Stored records
+++++

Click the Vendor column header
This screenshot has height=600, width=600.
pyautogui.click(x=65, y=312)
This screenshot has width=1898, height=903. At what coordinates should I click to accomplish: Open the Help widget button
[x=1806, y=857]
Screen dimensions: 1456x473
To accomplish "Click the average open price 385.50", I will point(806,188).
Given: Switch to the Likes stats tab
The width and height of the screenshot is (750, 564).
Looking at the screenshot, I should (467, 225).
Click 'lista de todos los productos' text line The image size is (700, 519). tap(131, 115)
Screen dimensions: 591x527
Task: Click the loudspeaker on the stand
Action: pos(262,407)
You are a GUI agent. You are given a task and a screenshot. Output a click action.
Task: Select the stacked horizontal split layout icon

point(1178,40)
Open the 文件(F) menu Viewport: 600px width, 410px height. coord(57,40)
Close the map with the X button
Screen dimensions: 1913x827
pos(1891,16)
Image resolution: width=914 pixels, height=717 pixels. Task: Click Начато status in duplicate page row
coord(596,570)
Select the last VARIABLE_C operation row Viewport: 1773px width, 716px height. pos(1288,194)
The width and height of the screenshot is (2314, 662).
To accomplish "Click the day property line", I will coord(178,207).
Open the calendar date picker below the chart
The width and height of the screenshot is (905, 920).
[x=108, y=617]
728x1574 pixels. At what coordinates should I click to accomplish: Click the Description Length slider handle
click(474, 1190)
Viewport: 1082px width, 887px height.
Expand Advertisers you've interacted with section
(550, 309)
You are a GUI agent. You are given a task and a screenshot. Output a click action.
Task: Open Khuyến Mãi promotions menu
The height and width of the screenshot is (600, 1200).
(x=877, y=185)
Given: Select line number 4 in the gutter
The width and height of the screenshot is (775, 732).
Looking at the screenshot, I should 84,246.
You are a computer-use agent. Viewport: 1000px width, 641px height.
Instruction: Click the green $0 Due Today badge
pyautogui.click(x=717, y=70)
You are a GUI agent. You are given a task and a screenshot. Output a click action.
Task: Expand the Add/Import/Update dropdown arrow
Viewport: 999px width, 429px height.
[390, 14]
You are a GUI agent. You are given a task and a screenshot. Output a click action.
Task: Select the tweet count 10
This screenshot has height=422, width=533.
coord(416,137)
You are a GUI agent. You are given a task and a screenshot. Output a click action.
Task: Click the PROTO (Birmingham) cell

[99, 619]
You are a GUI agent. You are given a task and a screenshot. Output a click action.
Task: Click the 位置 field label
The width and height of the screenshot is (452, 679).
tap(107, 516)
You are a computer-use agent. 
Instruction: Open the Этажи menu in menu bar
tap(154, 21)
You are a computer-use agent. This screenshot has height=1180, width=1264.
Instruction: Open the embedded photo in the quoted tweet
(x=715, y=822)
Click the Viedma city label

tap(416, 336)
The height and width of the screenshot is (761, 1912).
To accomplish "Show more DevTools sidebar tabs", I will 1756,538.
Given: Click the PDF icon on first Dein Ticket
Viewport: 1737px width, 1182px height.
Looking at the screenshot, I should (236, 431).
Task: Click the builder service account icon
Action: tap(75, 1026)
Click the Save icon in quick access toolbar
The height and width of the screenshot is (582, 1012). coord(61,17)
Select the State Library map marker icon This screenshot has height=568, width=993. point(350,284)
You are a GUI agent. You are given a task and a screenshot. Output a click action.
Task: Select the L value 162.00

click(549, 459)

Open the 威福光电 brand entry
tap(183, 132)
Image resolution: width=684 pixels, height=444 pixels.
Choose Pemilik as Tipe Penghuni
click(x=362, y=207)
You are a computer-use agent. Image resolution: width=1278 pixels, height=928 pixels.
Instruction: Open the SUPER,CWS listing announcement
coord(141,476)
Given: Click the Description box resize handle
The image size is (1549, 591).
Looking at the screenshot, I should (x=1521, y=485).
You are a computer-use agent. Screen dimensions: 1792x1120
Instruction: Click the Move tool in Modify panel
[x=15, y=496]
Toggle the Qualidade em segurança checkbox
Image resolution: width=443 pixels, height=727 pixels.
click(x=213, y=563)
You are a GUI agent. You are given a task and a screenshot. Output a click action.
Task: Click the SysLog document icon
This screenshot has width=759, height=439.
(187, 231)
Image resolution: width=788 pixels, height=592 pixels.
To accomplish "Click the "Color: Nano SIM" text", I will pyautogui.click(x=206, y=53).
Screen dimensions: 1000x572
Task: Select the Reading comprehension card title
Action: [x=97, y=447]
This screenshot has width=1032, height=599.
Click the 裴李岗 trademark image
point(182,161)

+++++

* _PROMPT_:
The lines to return are those in the entries above that include "computer".

* _COMPLETED EXERCISE_:
You are a computer-use agent. Viewport: 1000px width, 641px height.
You are a computer-use agent. 
You are a computer-use agent. This screenshot has height=1180, width=1264.
You are a computer-use agent. Image resolution: width=1278 pixels, height=928 pixels.
You are a computer-use agent. Screen dimensions: 1792x1120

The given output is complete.